**COMPITI DA SVOLGERE**
#1 Riproduci il tratto del testo sulla pizzeria Starita a Firenze che va da "Cinque città, una" fino a "no, bisogna provare.".
#2 Elenca tutte le città nominate nel testo sulla pizzeria Starita a Firenze.
#3 Scrivi il seguito del testo sulla pizzeria Starita a Firenze, partendo dal punto in cui si ferma.

**TESTO ESTRATTO**
================================
Cinque città, una sola famiglia, una sola pizza. Che poi non è mica vero, perché alla fine le pizze del Cavaliere, almeno sulla carta del menu, sono tante. Con pochi fronzoli, poca voglia di gourmet o comunque di stupire a tutti i costi, sì, qualche concessione a uno stile personale ma molto nel classico. E non solo pizza: Napoli c’è tutta, con il suo bagaglio di fritti di tante specie – e mica poteva mancare, questo sì, proprio nei fritti un richiamo a Sua Divinità Diego Armando – che formano un carrello da street food di tutto rispetto, fino all’iperclassico babà e ai micidiali angioletti, alla nutella o al pistacchio, micidiali perché… eh no, bisogna provare.
Napoli più che mai, a Firenze, dopo le aperture su piazze blasonate come New York, Milano e Torino. Naturalmente a partire – ecco perché fanno cinque – da via Materdei. Centoventi anni fa, non due mesi: fu proprio lì che il capostipite – perdono, proprio non ricordo il nome – di questa formidabile genìa degli Starita, una leggenda che è tuttora famiglia in carne e ossa, aprì una cantina che divenne friggitoria e che trovò pure gloria in celluloide quando prestò armi e bagagli a Vittorio De Sica e a una strepitosa donna Sofia Loren per “L’oro di Napoli”. Oro di Napoli che adesso Antonio Starita, il Cavaliere – ai vertici di due aggregazioni come i Pizzaiuoli Napoletani e Le Centenarie – che intanto ha degnissimi coadiuvanti e continuatori nei figli Filomena detta Mena e Giuseppe detto naturalmente Peppe, ha portato a Firenze. Sì, è vero, si tratta di un ritorno, si era già affacciato un’estate a sfornar pizze alla Buonerìa, alle Cascine. Ma questo è un ritorno a titolo pieno: un locale suo, con il suo nome, un altro pezzo di Starita a Materdei in via San Gallo, dove si diceva dovesse nascere un altro tipo di locale, e dove di sicuro invece un tempo si noleggiavano le bilance pesaneonati dal Quercioli, i meno giovani ricorderanno. “C’è voluto molto tempo, per problemi legati alla proprietà, ma finalmente ce l’abbiamo fatta”, spiega Roberto, il giovane direttore di sala che guida con piglio pragmatico un team svelto e attento, mentre Gennaro al forno è quello che forma i pizzaioli, ovviamente sotto l’occhio attento di “don” Antonio, che ogni tanto torna a Napoli ma appena può riaccapa volentieri a Firenze, eccome volentieri.
================================
**BLOCCO DI DATI**
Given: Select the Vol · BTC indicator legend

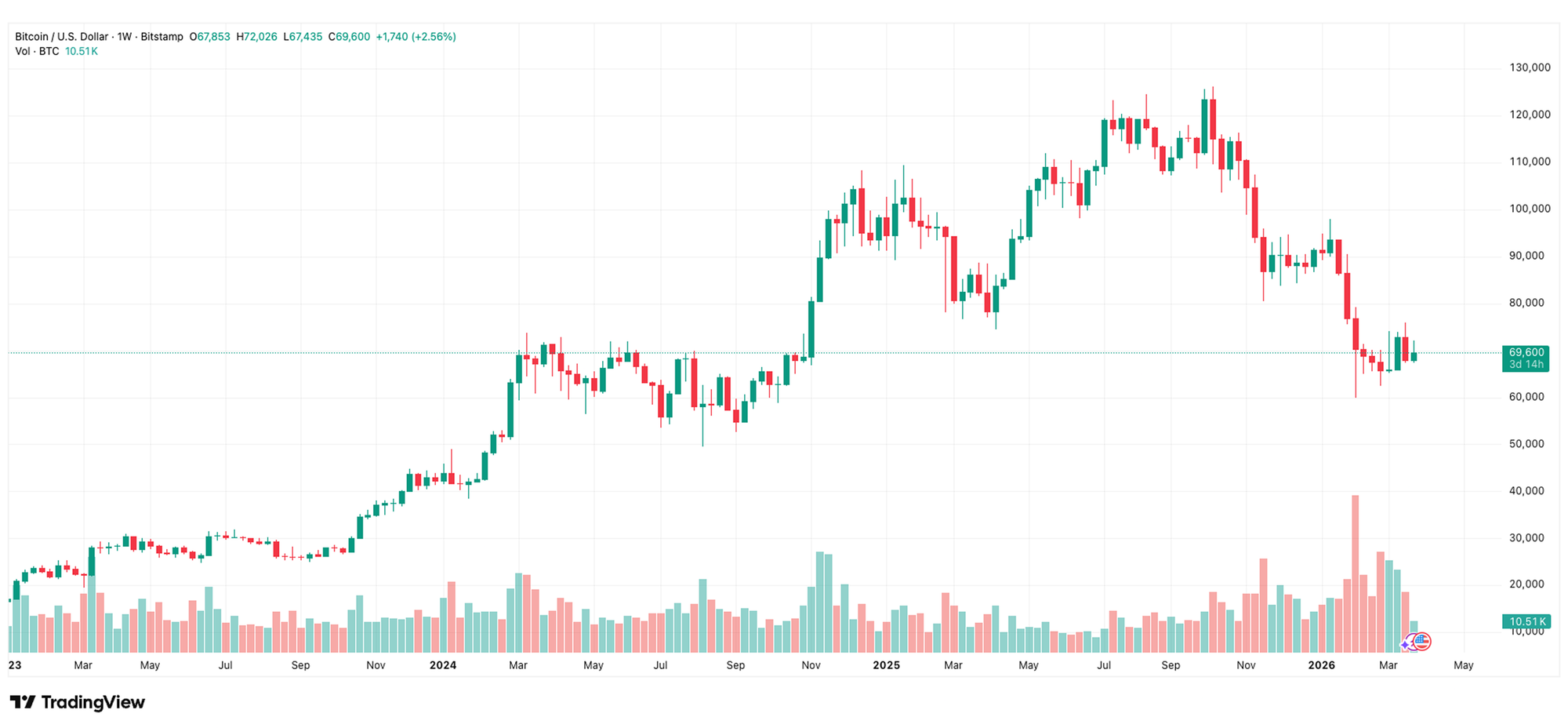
================================
**ELENCO RISPOSTE**
#1
Cinque città, una sola famiglia, una sola pizza. Che poi non è mica vero, perché alla fine le pizze del Cavaliere, almeno sulla carta del menu, sono tante. Con pochi fronzoli, poca voglia di gourmet o comunque di stupire a tutti i costi, sì, qualche concessione a uno stile personale ma molto nel classico. E non solo pizza: Napoli c’è tutta, con il suo bagaglio di fritti di tante specie – e mica poteva mancare, questo sì, proprio nei fritti un richiamo a Sua Divinità Diego Armando – che formano un carrello da street food di tutto rispetto, fino all’iperclassico babà e ai micidiali angioletti, alla nutella o al pistacchio, micidiali perché… eh no, bisogna provare.

#2 Napoli, Firenze, New York, Milano, Torino

#3
Pochi fronzoli, s’è detto. Antonio Starita, ottant’anni il prossimo febbraio ma gliene dai tranquillamente dieci di meno perché sai che comunque un ragazzo non è altrimenti oseresti anche di più, Antonio Starita appunto di fronzoli non ha bisogno. E’ altra la sostanza cui si affida, e Firenze a dire il vero ha risposto al volo, il tavolo lo trovi ma non sempre così serenamente. Insomma, se hai in mente il trend dei locali di design, entrando qui potresti restare spiazzato: semplice, minimale, funzionale, nell’arredo e negli arredi, però naturalmente senza cadute di gusto, tutt’altro. Poca scelta per bere, tra rossi bianchi e bollicine di Campania, Toscana e qualcosa da nord, e naturalmente birre. Ma anche qui, trattasi di complementi. Il vero protagonista è il forno, anzi il forno e la padella, per accontentare una platea che può arrivare nel massimo del pieno a un’ottantina di coperti.
Forno e padella. Starita è pizzeria, ma come si diceva è anche oro di Napoli. L’oro del fritto: una sinfonia tra genovesine, montanarine, crocché, frittatine di pasta, arancini di riso, fiori di zucca ‘mbuttunat’, le soffrittele e i fraticelli, i battilocchi celebrati da Raffaele Viviani nella Rumba d’e’ scugnizz’, e che se riferiti a una persona non sono certo un complimento. Il corno di Maradona, giusto un corno lungo fritto e ripieno: ricotta, cicoli di maiale che noi chiamiamo ciccioli, pepe nero. E poi la pizza, senza troppe ricercatezze, don Antonio lo ammette candido, “farina 00 e maturazione di 30 ore”, già, maturazione, se vi scappa di bocca “lievitazione” il suo sorriso ironico vi fa capire quant’era buona quell’occasione per evitare una sciocchezza. Tante, s’è detto, la bellezza della Margherita e l’ineffabile goduriosità della “sasicc’ e friariell’”, già, i friarielli, broccoli di rapa stufati in padella con aglio e peperoncino.
Ma c’è la montanara – pizza fritta, però aperta e ripiena – con la ricotta di fiscella, sarebbe il cesto di giunco intrecciato (beh, oggi anche il cestino di plastica bucherellato) che serve per portarla al mercato. E c’è la marinara alla Starita: con pomodoro aglio e origano e in più datterino e pecorino romano, ed è forse quella che meglio esprime le capacità della casa. Il finale si era già anticipato: ma quegli angioletti tuffati nelle creme parlano davvero con i Piani Superiori.